Detroit Lions quarterback Matthew Stafford told ESPN's "Mike and Mike in the Morning" Tuesday that he had an inkling early on last season that Calvin Johnson was leaning toward retirement.
"It's going to be a different game without him, obviously" Stafford said. "Teams treated him way different than they do other receivers in the league."
But, like everyone else in Allen Park, Stafford has moved on and is using this training camp as a opportunity to find new things this Lions offense can be good at.
Now entering his eighth NFL season, and his first without Megatron, he said he's enjoying the competition that's developing at receiver thus far in training camp.
"There's obviously not that major attention from a defense on one player," Stafford said. "But it's also been really fun to watch our guys compete.
"I've told people this, with Calvin catching whatever 80 balls, 90 balls a year for a ton of yards, those opportunities are now going to other people and the guys on our team right now are fighting for those opportunities and watching them compete every day for those passes.
"The more they get open, the more they catch the ball and make big plays, the more I'm going to throw it to them. Those guys are competing right now and doing a heck of a job trying to earn those opportunities from me."
The Lions have only had four days of practice in training camp, but already veteran newcomers Marvin Jones and Anquan Boldin have shown to be playmakers.
"I'm lucky, both of those guys are really smart, talented players," Stafford said. "Anquan came in right before training camp and he's done a heck of a job the first four days. When I talk to him and we converse about what we're seeing on the field, it makes sense to him and it makes sense to me."
"I've had a little more time with Marvin given the offseason and all of that, but both of those guys are really talented guys and I think they're going to help us out a lot."
Stafford also touched on a number of other topics in the eight-minute interview:
On what he wants to accomplish in training camp:
"For me, as a quarterback, it's get our team in a right position to win. I think there's a little added responsibility at our position and this year is no different. Every year you have a new team. There is so much turnover in the NFL. It's establishing that team and an identity and what you're going to be. For me, camp is a huge portion of that."
His relationship with offensive coordinator Jim Bob Cooter:
"For me and Jim Bob, we saw the game the same way. That's a huge part of it when it comes to quarterback and offensive coordinator. We put a new offense in half way through the season and that's tough to deal with, but our coaching staff did a great job of adjusting and making it work."

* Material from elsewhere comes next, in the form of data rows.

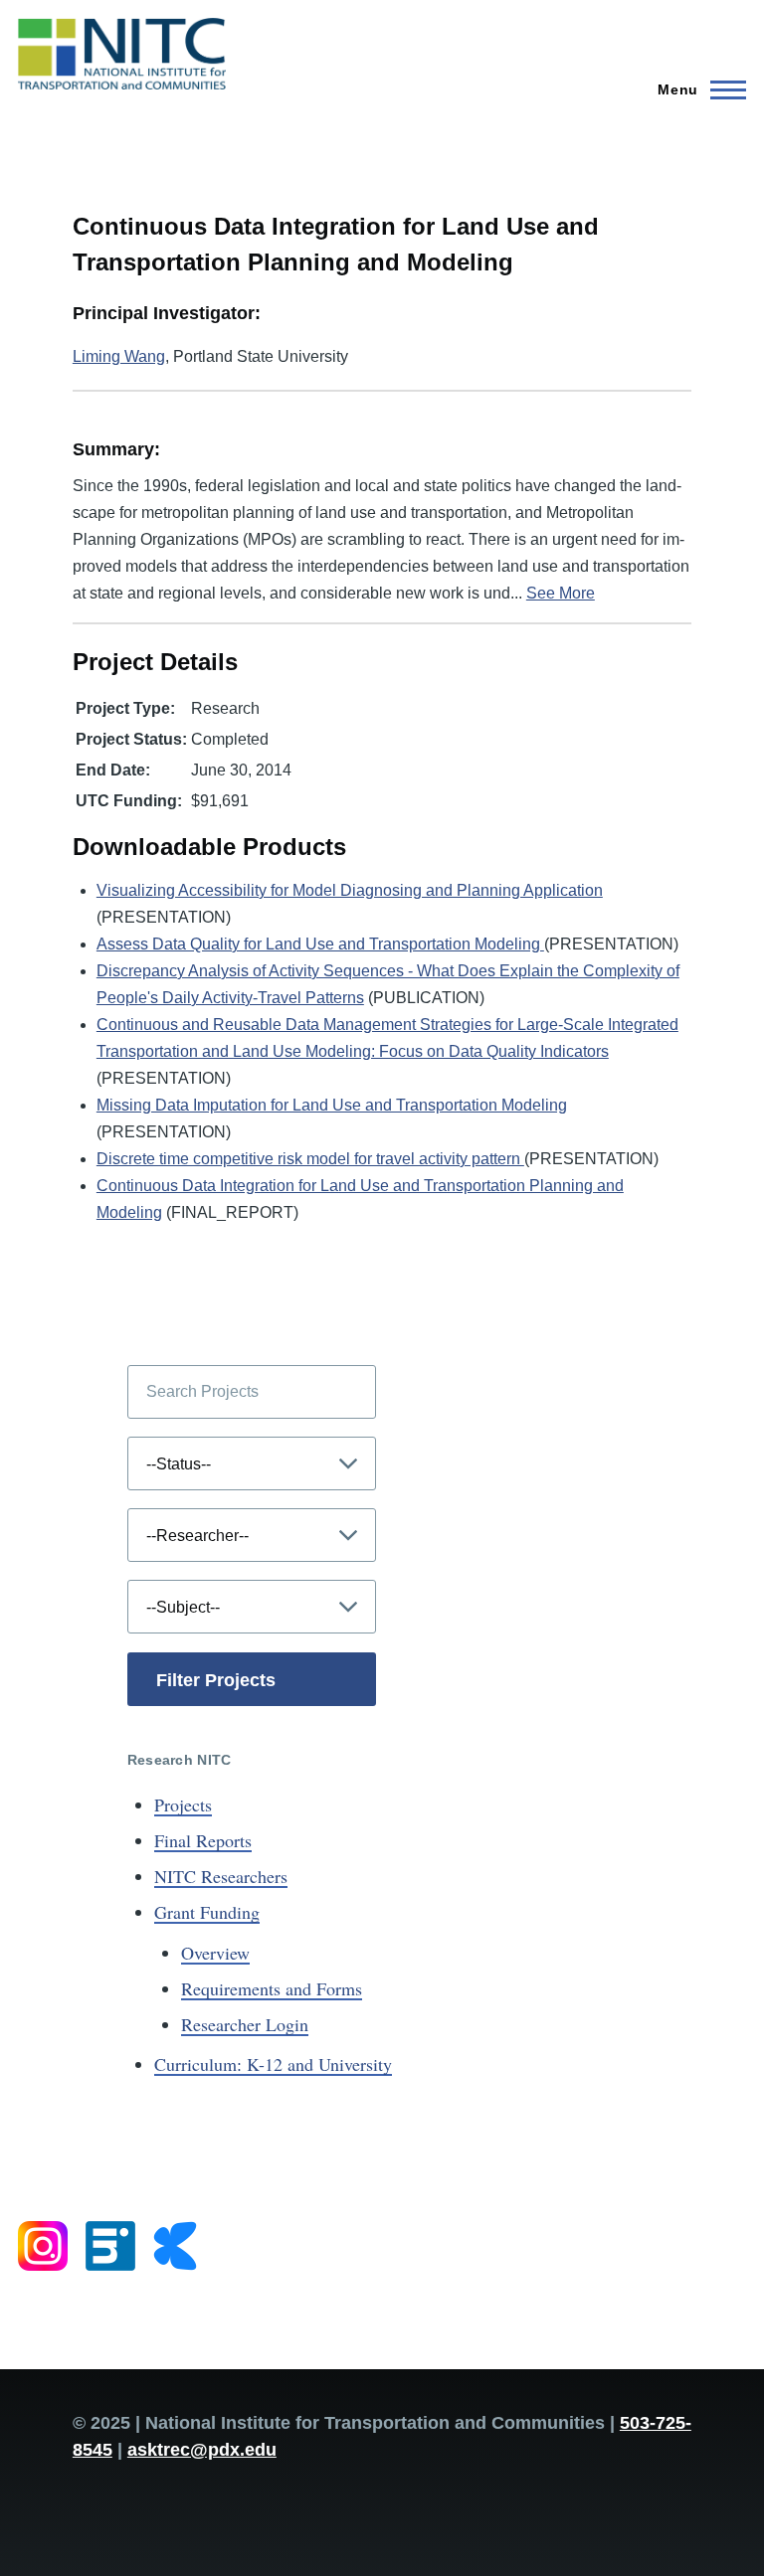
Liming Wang (119, 356)
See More (560, 593)
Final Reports (203, 1840)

Biggest change in camp from his rookie season:
"Oh, man, for me, I was swimming (as a rookie). The 2008 year before I got drafted we were an 0-16 team. We had just hired a new head coach. I would rep with the one's in the morning, two's in the afternoon and the three's the next morning. It was crazy trying to figure it out and get it right."
Biggest change in camp from an NFL perspective:
"Just the way that training camps are set up. My first couple years in the league it was two a days full pads both practices during the day and now its centered a little bit more on getting ready for the season rather than beat yourself down. There's definitely some perks to having camp the way it is now. You feel a whole let better going through it but you still get your work done. The setup of camp has been a huge change."